Wednesday, March 15, 2017

REPUBLICANS HAVE AN ODD DEFINITION OF "RUGGED INDIVIDUALISM"

The New York Times on Neil Gorsuch, February 4, 2017:



The New York Times on Neil Gorsuch today:
The publicity-shy billionaire Philip F. Anschutz inherited an oil and gas firm and built it into an empire that has sprawled into telecommunications, railroads, real estate, resorts, sports teams, stadiums, movies and conservative publications like The Weekly Standard and The Washington Examiner.

Mr. Anschutz’s influence is especially felt in his home state of Colorado, where years ago Judge Neil M. Gorsuch, a Denver native, the son of a well-known Colorado Republican and now President Trump’s nominee for the Supreme Court, was drawn into his orbit.

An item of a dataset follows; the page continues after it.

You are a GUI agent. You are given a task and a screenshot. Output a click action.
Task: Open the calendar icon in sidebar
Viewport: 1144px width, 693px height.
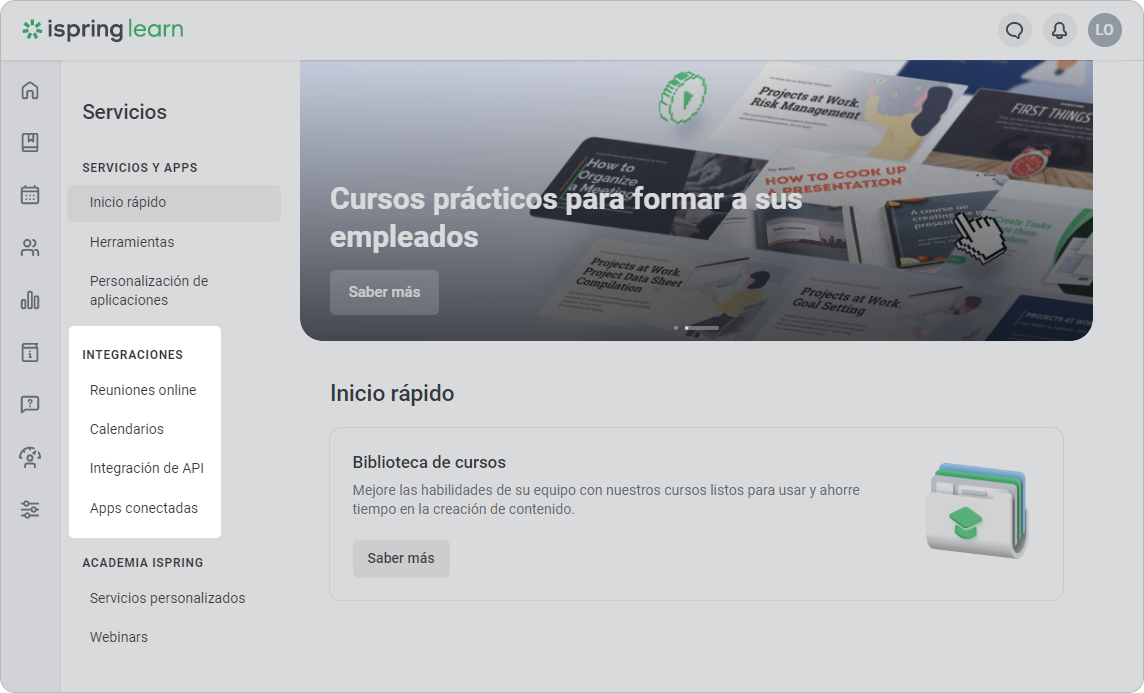[30, 195]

As a lawyer at a Washington law firm in the early 2000s, Judge Gorsuch represented Mr. Anschutz, his companies and lower-ranking business executives as an outside counsel. In 2006, Mr. Anschutz successfully lobbied Colorado’s lone Republican senator and the Bush administration to nominate Judge Gorsuch to the federal appeals court. And since joining the court, Judge Gorsuch has been a semiregular speaker at the mogul’s annual dove-hunting retreats for the wealthy and politically prominent at his 60-square-mile Eagles Nest Ranch.

... The Federalist Society and the Heritage Foundation, which developed the list of potential Supreme Court nominees from which Mr. Trump selected Judge Gorsuch, receive funding from Mr. Anschutz.

... [Gorsuch] has connections with others who work with the Colorado billionaire. For nearly a dozen years, Judge Gorsuch has been partners in a limited-liability company with two of Mr. Anschutz’s top lieutenants. Together, they own a 40-acre property on the Colorado River in the mountains northwest of Denver, where they built a vacation home together.
Politicians of both parties are taken under the wings of rich benefactors, but Democratic voters tend to find this offputting, while Republican voters -- all of whom seem to imagine themselves as lone wolves who'd much rather be taming the West, in a ruggedly individualistic way -- are generally unfazed. They seem to have no problem, for instance, Marco Rubio and Florida car dealer Norman Braman.



Or Newt Gingrich and Sheldon Adelson in 2012. Or any number of Republicans and the Koch brothers. Or, um, Donald Trump and that shirtless Russian.

And Gorsuch isn't even a politician -- he's a potential Supreme Court justice. But, of course, we learned in 2010 that Antonin Scalia and Clarence Thomas had been guests at secret Koch brothers shindigs. Everybody needs a rich patron, right? So they can progress in their careers while preaching the gospel of self-reliance for the rest of us?